The 57 Bus
This is the true story of Sasha, who identifies as agender, meaning neither male or female, and Richard, a boisterous jokester. Their paths crossed when both of them were riding the 57 bus in Oakland, California after school - Sasha was sleeping, and Richard was with his friends. On a whim, Richard held a lighter to Sasha's skirt, which caught fire and burned calf to thigh. Richard's friends were not arrested or interviewed, but Richard, who spoke to police without an attorney or parent present, was charged with a hate crime and assault.

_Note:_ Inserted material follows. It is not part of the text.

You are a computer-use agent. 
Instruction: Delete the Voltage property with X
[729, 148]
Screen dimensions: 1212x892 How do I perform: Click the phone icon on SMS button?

This is an accessible book for teens since the author, a journalist, spells out the story factually, through interviews with Sasha, Richard, and their friends and family. Some chapters are extremely short, but the author walks us through the personal histories, as well as issues regarding LGBTQ language and laws, the class differences in Oakland, the juvenile court and correctional systems, and a range of big-picture issues connected to this incident. In a society that can be quick to make instant heroes and villains of regular people, this book is important to help readers understand different perspectives. Events that seem all good or all bad can have complex roots and consequences that aren't immediately evident to most people, and this book invites readers to see the world through both Sasha's and Richard's eyes. It also raises questions about justice, forgiveness, open-mindedness, and institutional practices.
"After the police arrived, the man with the mustache walked home, tears streaming down his face. He was in shorts and a button-up shirt, his jacket charred from smothering the flames.
If you like this book, you may also like . . .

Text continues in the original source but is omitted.